#### Activity list:
1) In the text on trouble sleeping, by roughly how much does body temperature have to decline for a person to fall asleep?
2) Extend the text on trouble sleeping, starting right after its final sentence.

#### Supplied passage:
..........
Do you have trouble sleeping?

Do you have trouble sleeping?

Many of us do and it is a fact of life that as you age, your ability to sleep and the regularity of your sleep patterns do become affected.

But it’s also a well known fact that getting the right amount of sleep has major health benefits in terms of your mental and physical well being. But if you struggle to get your eight hours a night, what can you do to help and improve both the length and the quality of the sleep that you get?

What affects our ability to sleep?

Sleep apnoea affects many people. This is where you may get interrupted sleep as a result of your breathing stopping and starting irregularly, you may be making gasping, snorting or choking noises as you struggle for air, you may have broken sleep and wake up a lot or you may snore loudly.

Sleep apnoea is where the soft tissues in the throat collapse temporarily, hence why you have problems breathing, and can be caused by you being overweight, particularly if you are carrying excess weight around your abdomen and neck.

For women, the menopause can be a major disruptor of your sleep patterns especially when you suffer from hot flushes. Not many people realise that to fall asleep your body temperature actually has to decline by around 1 degree, therefore it’s important to avoid any type of activity that can raise this before you go to bed, but of course hot flushes are natural, so therefore difficult to avoid.

Believe it or not giving up work can affect your ability to sleep. This is because when you are in work you have a steady routine – you probably wake up at the same time each day and you have the physical exertion of working which can cause tiredness which will help you sleep.
..........
#### Given records:

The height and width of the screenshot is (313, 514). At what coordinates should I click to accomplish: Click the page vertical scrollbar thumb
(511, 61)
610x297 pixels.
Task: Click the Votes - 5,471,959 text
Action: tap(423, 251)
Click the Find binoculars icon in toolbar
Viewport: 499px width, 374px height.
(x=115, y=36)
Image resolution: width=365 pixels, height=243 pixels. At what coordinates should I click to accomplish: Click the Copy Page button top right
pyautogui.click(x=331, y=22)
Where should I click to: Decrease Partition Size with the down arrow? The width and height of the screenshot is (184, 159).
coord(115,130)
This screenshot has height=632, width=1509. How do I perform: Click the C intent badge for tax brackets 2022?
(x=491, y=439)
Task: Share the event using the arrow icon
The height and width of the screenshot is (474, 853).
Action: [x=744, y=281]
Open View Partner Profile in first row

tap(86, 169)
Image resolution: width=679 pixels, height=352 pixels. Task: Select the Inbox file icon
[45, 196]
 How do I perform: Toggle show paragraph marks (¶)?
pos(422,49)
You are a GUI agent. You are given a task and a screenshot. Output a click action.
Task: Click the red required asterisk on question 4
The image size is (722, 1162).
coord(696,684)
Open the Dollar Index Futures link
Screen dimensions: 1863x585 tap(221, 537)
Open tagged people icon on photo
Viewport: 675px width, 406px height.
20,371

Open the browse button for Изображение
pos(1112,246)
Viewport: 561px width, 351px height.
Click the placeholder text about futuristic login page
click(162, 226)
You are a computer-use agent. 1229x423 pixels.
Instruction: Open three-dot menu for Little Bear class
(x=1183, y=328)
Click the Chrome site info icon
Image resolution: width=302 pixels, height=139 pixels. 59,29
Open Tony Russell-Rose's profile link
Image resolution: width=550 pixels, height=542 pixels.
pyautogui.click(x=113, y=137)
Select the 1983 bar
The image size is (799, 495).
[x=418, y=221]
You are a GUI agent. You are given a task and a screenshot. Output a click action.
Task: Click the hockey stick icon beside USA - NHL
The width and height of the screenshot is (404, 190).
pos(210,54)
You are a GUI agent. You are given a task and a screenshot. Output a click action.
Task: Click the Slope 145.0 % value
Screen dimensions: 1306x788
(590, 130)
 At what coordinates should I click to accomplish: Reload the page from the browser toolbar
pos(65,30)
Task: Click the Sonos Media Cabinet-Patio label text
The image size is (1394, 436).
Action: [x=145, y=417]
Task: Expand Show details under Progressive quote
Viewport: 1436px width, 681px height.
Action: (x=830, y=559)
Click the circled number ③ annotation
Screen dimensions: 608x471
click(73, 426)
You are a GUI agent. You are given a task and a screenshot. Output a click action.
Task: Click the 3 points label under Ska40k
..........
#### Answers provided:
1) Around 1 degree.

2)
As you grow older the chances are that you will be prescribed medication to help with health conditions. Many medications can also affect your ability to sleep or can be a contributor to broken sleep.

With age also often comes the problem of insomnia where no matter what you do or try you always have trouble in getting a good night’s sleep. There can be many reasons behind insomnia, some of which have already been mentioned, however, age related insomnia becomes harder to treat.

What can you do to make it better?

Well, each of the problems can be treated in different ways. For sleep apnoea it might be something as simple as losing the excess weight that you are carrying. But if that doesn’t work then you might have to seek help from other sources. If it is a problem then visit your GP and ask them to look at prescribing you what is called a CPAP machine. This gently pumps air into a mask that you wear over your nose and mouth at night while you sleep and is aimed at keeping those airways open and thus stopping the snoring and other problems that sleep apnoea causes.

For women going through the menopause you should try and follow a regular sleep schedule by going to bed at the same time each night, also try and avoid napping in the late afternoon or evening.

Diet can also help, so avoid large meals in the evening and try to avoid consuming caffeine after 6.00pm at night. Dehydration can also cause you to wake in the night so make sure you drink some water before you go to sleep and keep a glass topped up by your bedside.

You should also try and keep your bedroom at a comfortable temperature, keep it as quiet as you can and shut out artificial light, all of which can trigger you to wake during the evening.

If you have retired, then try to maintain some similar form of routine. For example try to get up and go to bed at the same time as you did before. Maybe take a walk or do a little exercise each day to use up some of the energy that you previously used when working.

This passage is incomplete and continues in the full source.